Weinstock: Online starts months ahead; when they want to find out more information, we slowly give them more and more on the Internet until the TV campaign comes in.

THR: How are you using the Internet?
Culpepper: When we did "Underworld" three years ago, we found that the Internet was so abuzz with talk about the movie because (moviegoers) had gone to the Web site. We sent them to the Web site, and so many people had hit that the activity was off the charts. We had a test screening in Orange County (Calif.), and I remember hearing people saying, "Everybody is on there chatting about the test screening in Orange County." Normally, we test movies to find out if people do want to go (or) don't want to go -- I got that from the Internet. I knew who the audience was because they were lined up in Orange County three or four hours early to get in.
Weinstock: We're using (YouTube, but) the problem with YouTube that we have as marketers is that the quality of the video is not good -- we're nervous about that. But there are certain things that you can use YouTube for: material for anything that's not a trailer or not a TV spot, behind-the-scenes stuff, that kind of thing.

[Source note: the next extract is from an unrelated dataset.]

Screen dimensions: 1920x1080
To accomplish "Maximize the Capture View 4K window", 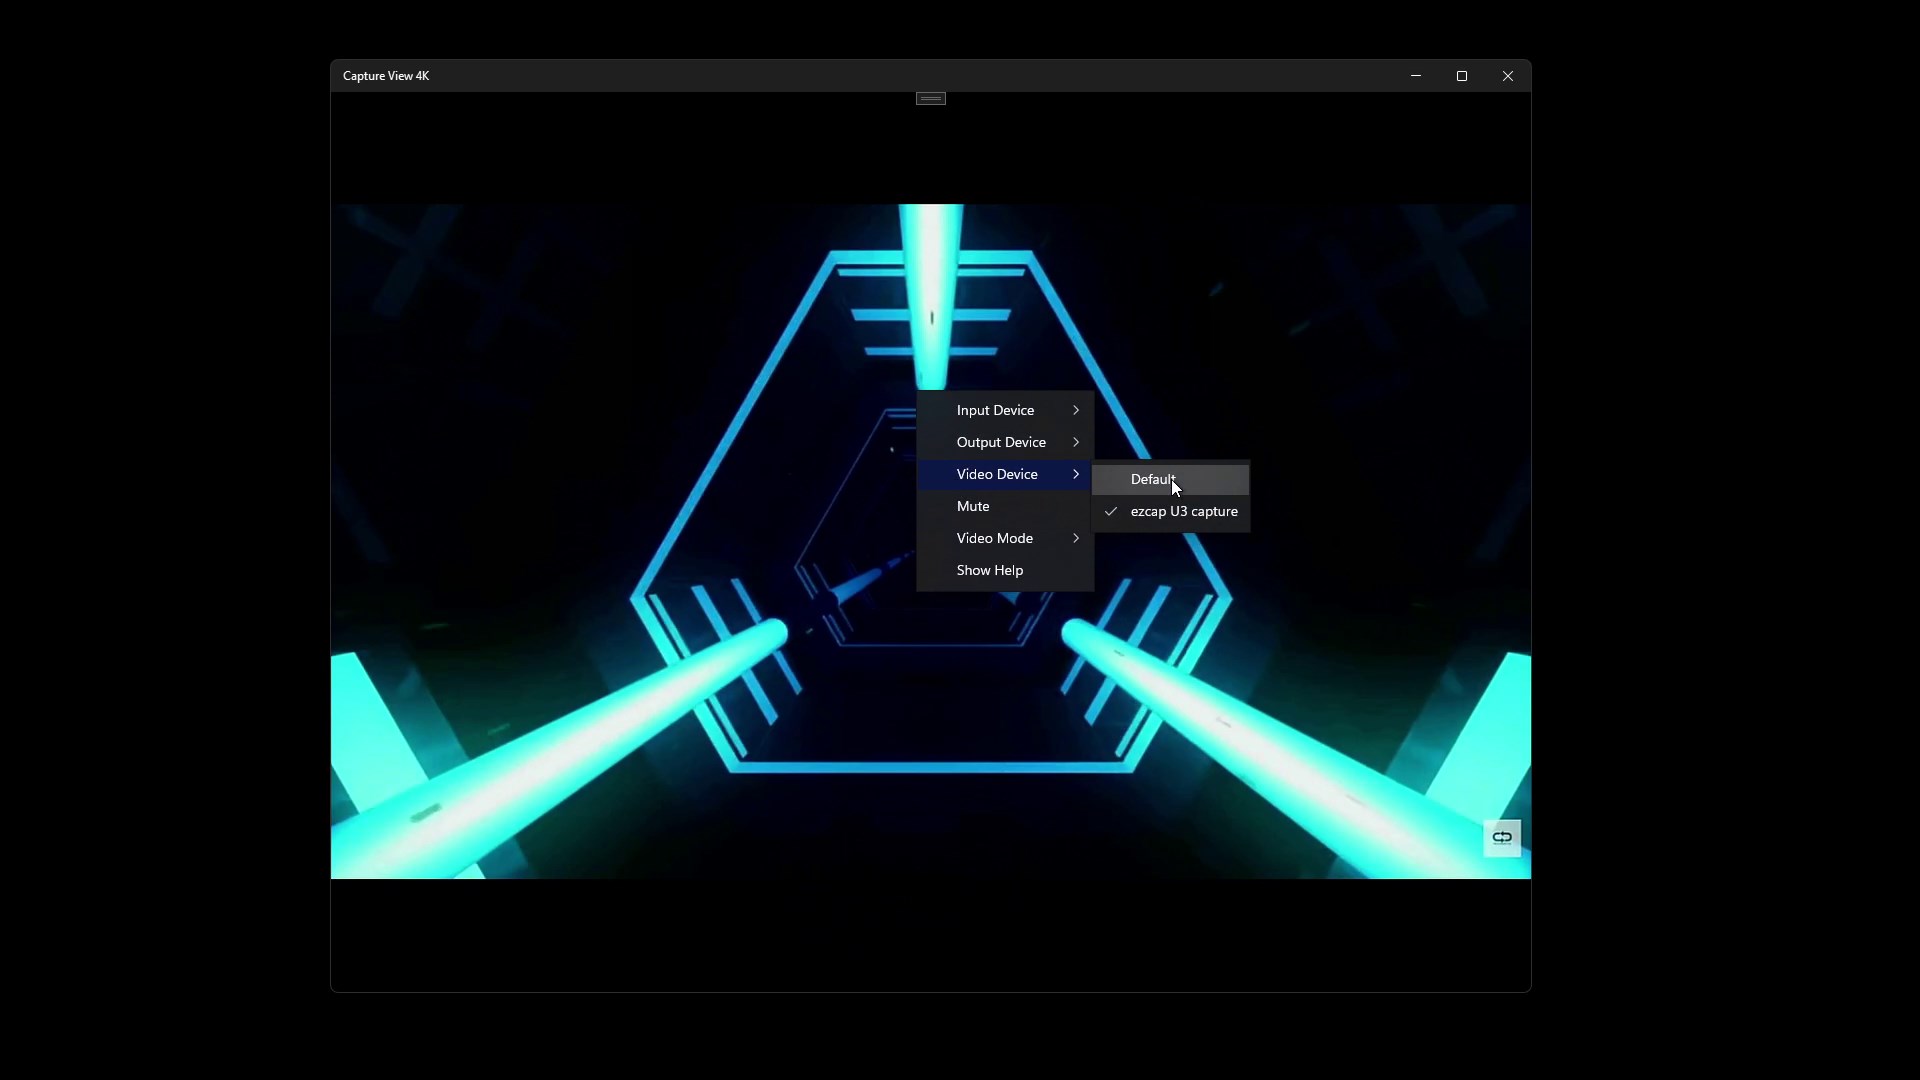I will click(1461, 76).
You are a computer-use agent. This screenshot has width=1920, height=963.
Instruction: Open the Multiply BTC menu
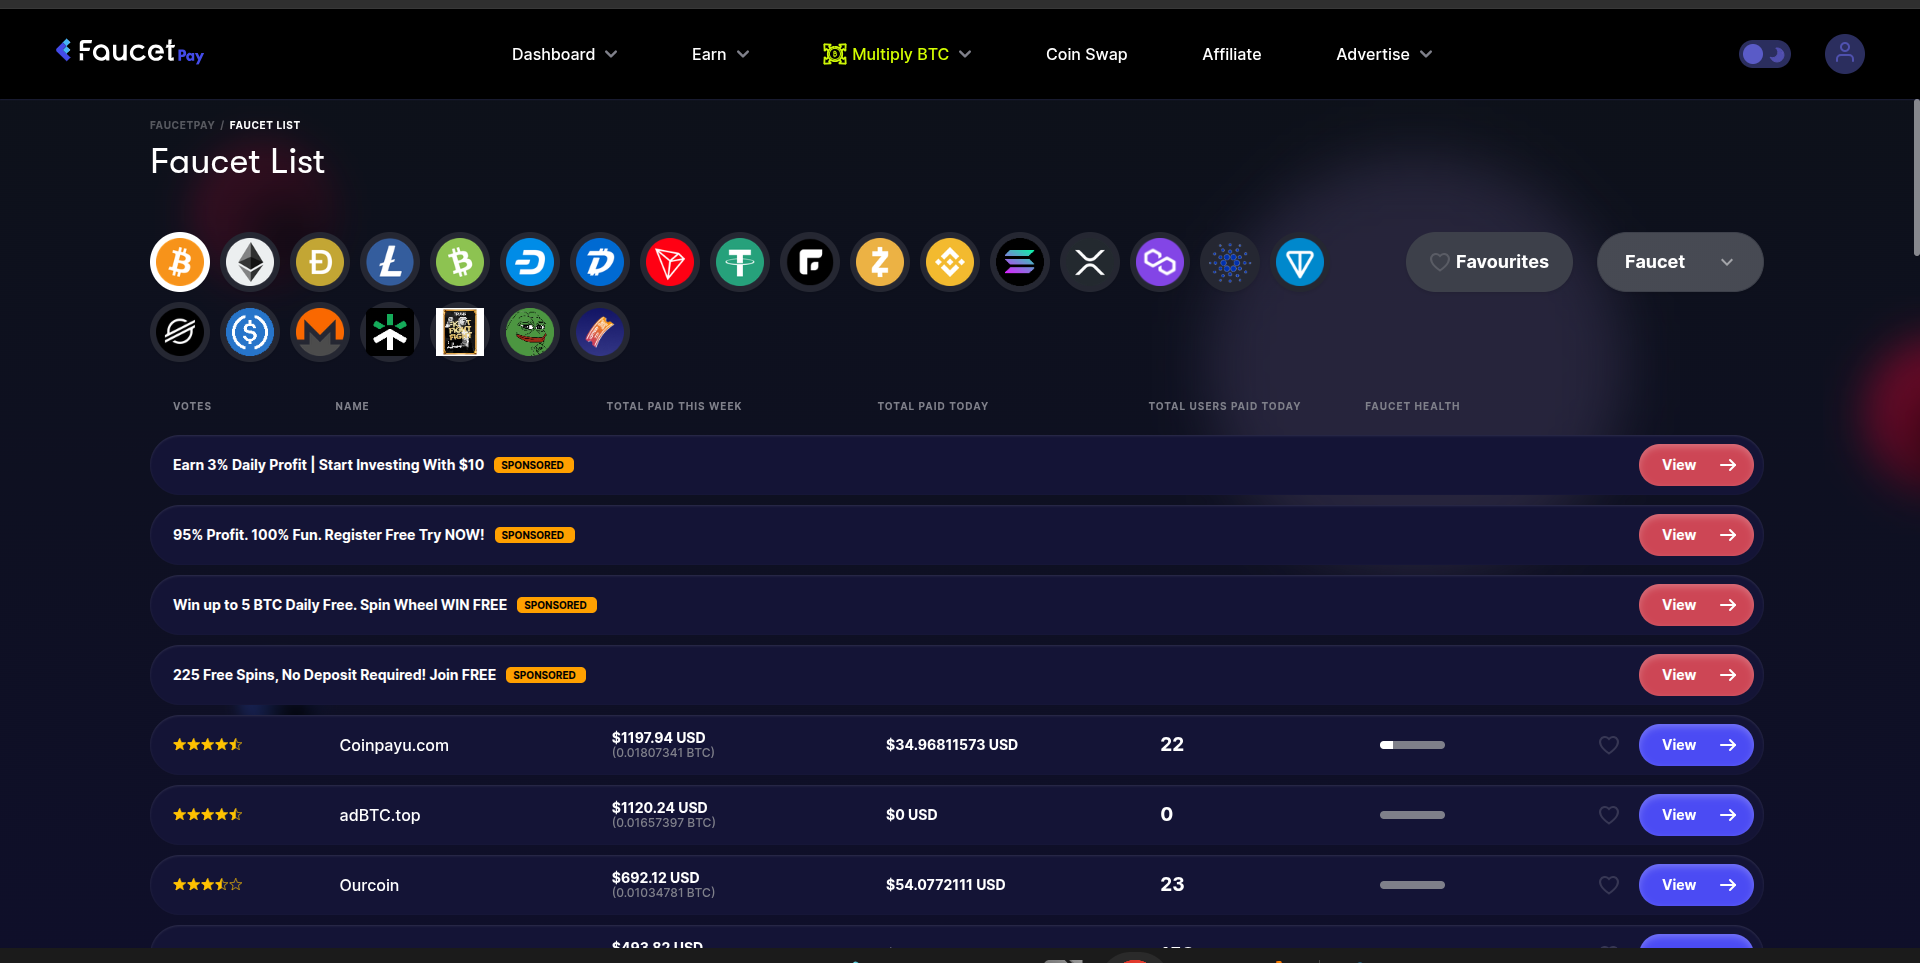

THR: Aren't teens notoriously anti-marketing?
Culpepper: Kids are interested in seeing how people react to marketing -- they think it's cool. They'll talk amongst themselves and say, "God, this is so geeky and lame," or they'll say: "Wow, this is so smart; you're gonna laugh your ass off." They'll appreciate how smart you can be, and I think you can actually get them interested if you go after them in an intelligent way that shows creativity, and you put thought behind it and don't insult their intelligence.

THR: What is the biggest marketing plus you can have going in?
Culpepper: What I found out when we were looking for what movies to make was that ("Emily Rose") was based on a true story, and people were fascinated by that. And what I found out about "When a Stranger Calls" was that I had seen the original (1979 release) when I was a child, and it was a scary, scary movie. I was asking kids about it, and they didn't know the original film existed; they thought it was one of those urban legends that really happened, and they talked about it at sleepover parties. So the thing that you beg for in marketing is if something is based on a true story; people are fascinated by reality, which I think is part of the popularity of reality (TV) programming. You'd be surprised how many people (saw "Stranger") because the movie was based on an urban legend they knew about baby sitters.